Investing in a single platform
Apache Kafka is sometimes confused as an event or message broker when at its core it's really a NoSQL database that works to persist events for as long as the business requires, Schabowsky said. Although this may seem like a minor nuance, it can be a critical detail given that real-time movement and federation of events across the enterprise require very different tooling than the storage of an immutable event log.
Jonathan Schabowsky Senior architect for the office of the CTO, Solace
Thus, IT teams should really understand where to use each platform to solve their unique use cases, and they must consider that event streaming across lines of business is where significant business value typically lies.
"Avoid buying into the hype that there is a single streaming platform that solves every use case you can conceive," Schabowsky said.
Within the streaming paradigm, separate out event movement and federation from long-term persistence and event sourcing use cases.
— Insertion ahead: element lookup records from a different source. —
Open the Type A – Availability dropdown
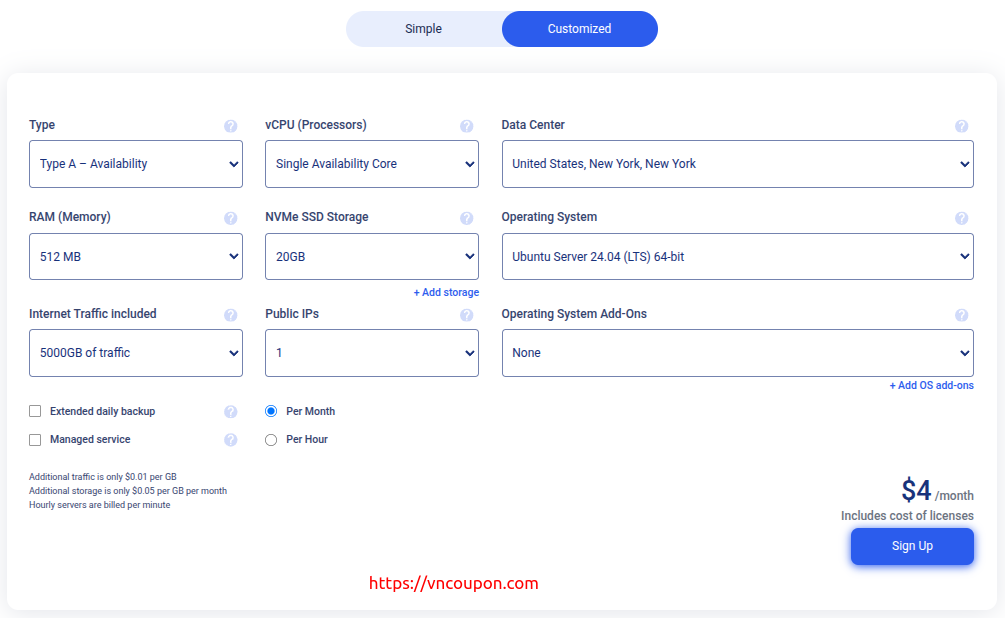1005x618 pixels. (x=136, y=164)
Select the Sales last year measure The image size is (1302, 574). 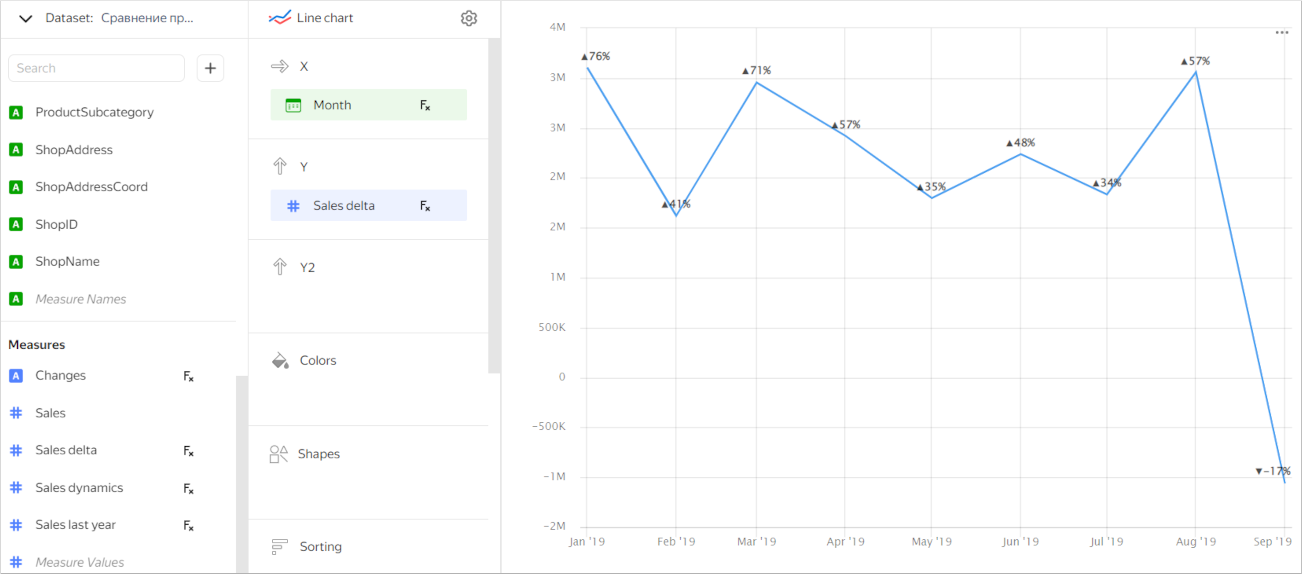click(x=75, y=525)
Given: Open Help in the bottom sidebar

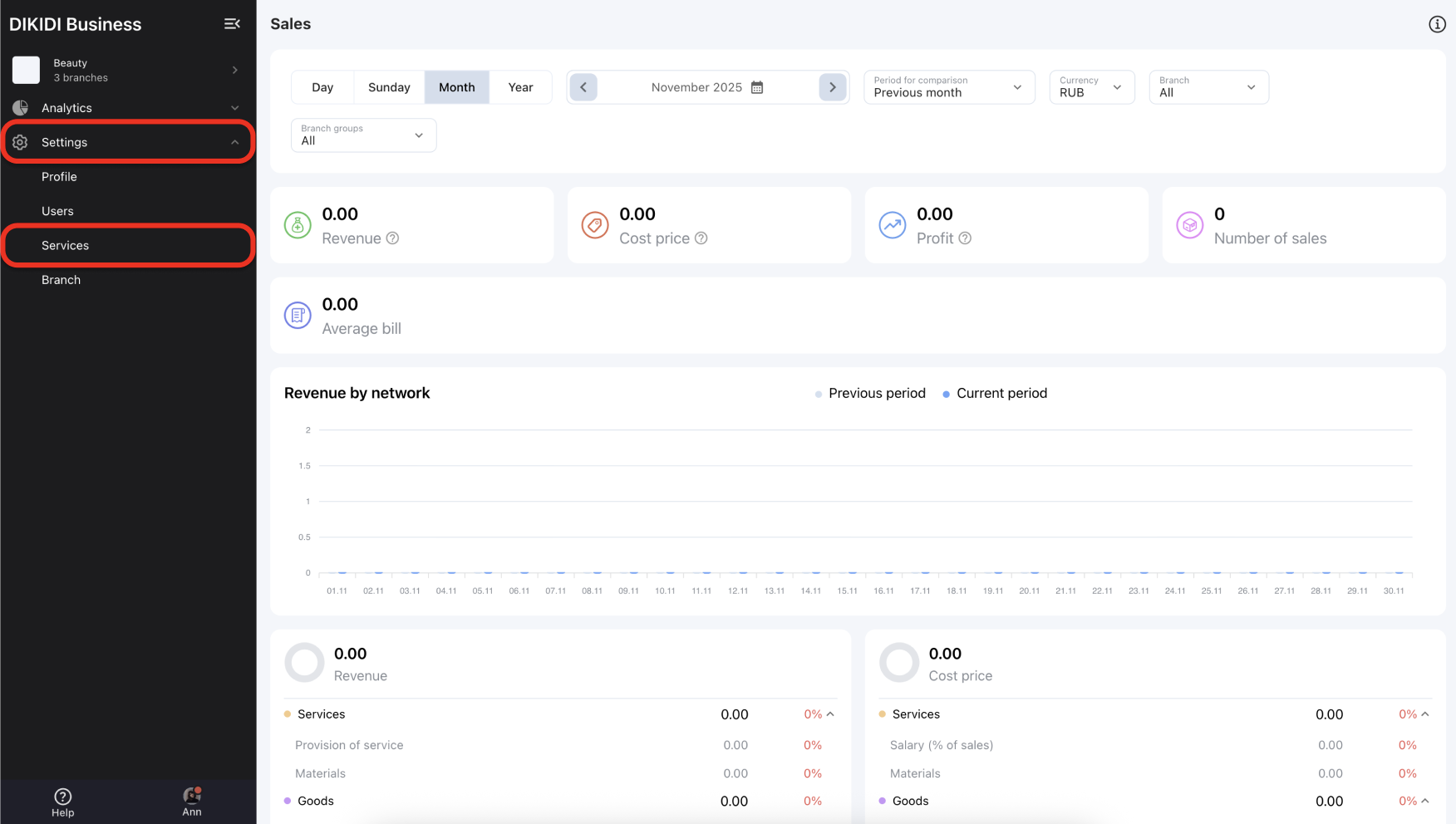Looking at the screenshot, I should click(x=62, y=802).
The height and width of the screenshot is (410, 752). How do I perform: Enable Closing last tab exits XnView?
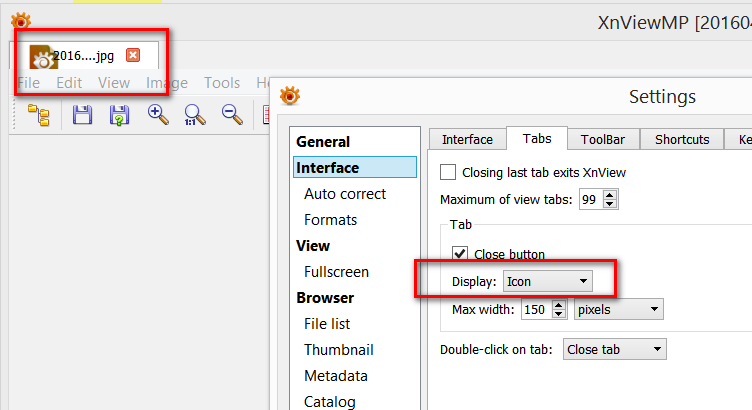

This actually simplifies the problem of real-time data event streaming, thus enabling the organization to quickly begin to recognize the ROI of event streaming by getting some quick wins, Schabowsky said.
IT and OT disconnect
IT teams and operational technology (OT) teams typically operate in different worlds. But many types of real-time data streams, particularly those originating from IoT devices, have different characteristics than what IT teams may be familiar with. This data can run at different frequencies and produce a wide variety of data sets in just as many formats, including audio, video, heat and vibration, said Ramya Ravichandar, vice president of product management at FogHorn Systems, an edge computing platform.
To drive successful real-time data streaming deployments for these use cases, IT and OT teams must work together to connect the value of the business use case to the application. OT staff members have a deep domain knowledge, which can range from knowing what sounds a failing machine makes to how various machine functions correlate to one another, according to Ravichandar.
"This expertise is the missing link to provide context and clarity to the vast amount of data points produced by machines and sensors," Ravichandar said.
New development paradigm
Real-time data streaming involves not just a new infrastructure, but a new development paradigm as well, said Karthik Ramasamy, co-founder and CEO of Streamlio, a real-time processing platform. This not only affects infrastructure, but also data engineers and developers, making it more complex than just swapping out a layer of infrastructure.
"To reduce that challenge, it is important that organizations avoid choosing a large rip-and-replace project as their first real-time streaming use case," Ramasamy said. Instead, he said to choose a smaller project so that existing infrastructure and programs do not need to be refactored and replaced. In addition, he suggested IT teams look for technologies that use simpler and more familiar interfaces and paradigms rather than new and unfamiliar ones.
Difficulty predicting processing time
"More often than not, the input data does not exactly meet our expectations, and it can be hard to predict how aggregating it will behave," said Liran Haimovitch, co-founder and CTO of Rookout, a debugging tools vendor.
Unlike batch processing, it's not practical for IT teams to just rerun the job until they find a bug in the processing pipeline. Because it's streaming in real time, any bugs encountered in data processing will generate incorrect results.
The distributed and ephemeral state of streaming data processing platforms also hinders standard debugging techniques. Testing won't catch every type of unexpected data, but new, more modern debugging and observability techniques and tools can help mitigate the issue.